The role of Goodspeed, an FBI special agent who works as a chemical weapons specialist, is not some sort of superhero. He’s just a guy who overcomes things to get the task at hand done. Even so, the part was offered to Arnold Schwarzenegger, who would have been an odd choice. However, it’s Schwarzenegger who turned the movie down, as he didn’t like the script.
The Rock is set on Alcatraz, and they did indeed shoot scenes on the island. Since it was no longer a prison but instead a national park, though, it was not possible to shut the park down to film. That meant they had to film the movie around tourists and onlookers.
Connery wasn’t interested in traveling back and forth from the mainland to Alcatraz. He asked the producers to build a temporary cabin for him on the island so that he wouldn’t have to do all that traveling. The producers agreed.
With so many writers working on The Rock, why not add a couple more? Connery personally brought on the British screenwriting team of Dıck Clement and Ian La Frenais to rewrite his dialogue.
Cage showed Bruckheimer and Bay the movie Jaws during the production of the film. Why? Because he wanted to bring their attention to Richard Dreyfuss’ performance. Specifically, he wanted to mimic Dreyfus’ performance in Jaws for the bomb-dismantling scene in The Rock.
Harris is an acclaimed and esteemed actor who has brought gravitas to many serious roles. But even he has trouble being entirely professional on occasion. One day when shooting, Harris couldn’t stop laughing at the actor who was the tour guide at Alcatraz. He chalked it up to having the “giggles.”
Harris and Biehn are on opposite sides of the conflict in The Rock, but the actors had some shared history. Both of them were in The Abyss. Biehn actually played a Navy SEAL in both of these films.

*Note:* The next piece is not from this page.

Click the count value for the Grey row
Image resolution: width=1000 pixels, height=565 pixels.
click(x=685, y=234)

We don’t know if Bay would vote Stanley Anderson to be president, but he seems to like the idea. The actor plays the president in both The Rock and Armageddon. In both films, he’s just credited as “The President.” We wonder if he’s supposed to be the same character?
San Francisco is not an easy place to film, apparently. Bay called the car chase scene one of the hardest filming experiences he’s had in his career. It took hundreds of signatures to shoot across even two blocks. Filming this section of the movie ended up putting things behind schedule.
The scene where Mason dangles FBI Director Jim Womack off the balcony was shot at the actual famed Fairmont Hotel in San Francisco. Apparently, not everybody was aware that a movie was being shot. The hotel received several calls from concerned onlookers about a man dangling from the building.
In the original screenplay, David Morse’s Major Baxter turns on Harris’ General Hummel and kills him. In the film, though, Baxter merely pretends to turn on Hummel and then opens fire on the mutineers.
The Rock is a big, bombastic ‘90s action movie, and it had a $75 million budget as a result. It still made plenty of money, though. The Rock reeled in $335.1 million, making it the seventh-highest-grossing movie of 1996.
You don’t imagine a Bay movie getting nominations from the Academy Awards, for The Rock got itself one nomination. Not for directing, of course, but for Best Sound. It did not win, but Cage and Connery did win Best On-Screen Duo at the MTV Movie Awards.
The Criterion Collection releases DVDs of films that tend to be critical darlings, arthouse films, indies, and things of that ilk. They also released The Rock in their collection. This was, needless to say, a bit of a surprise for the company that champions “cinema at its finest.” Criterion’s release was accompanied with an essay of support by none other than Roger Ebert. Ebert was not a fan of Bay at all, but he gave The Rock three-and-a-half stars.
Bay made two Bad Boys movies and a million Transformers movies, give or take. He also had plans for a sequel to The Rock that never happened. The film would have followed Connery’s John Mason while he was on the run, but it never got past the development stage.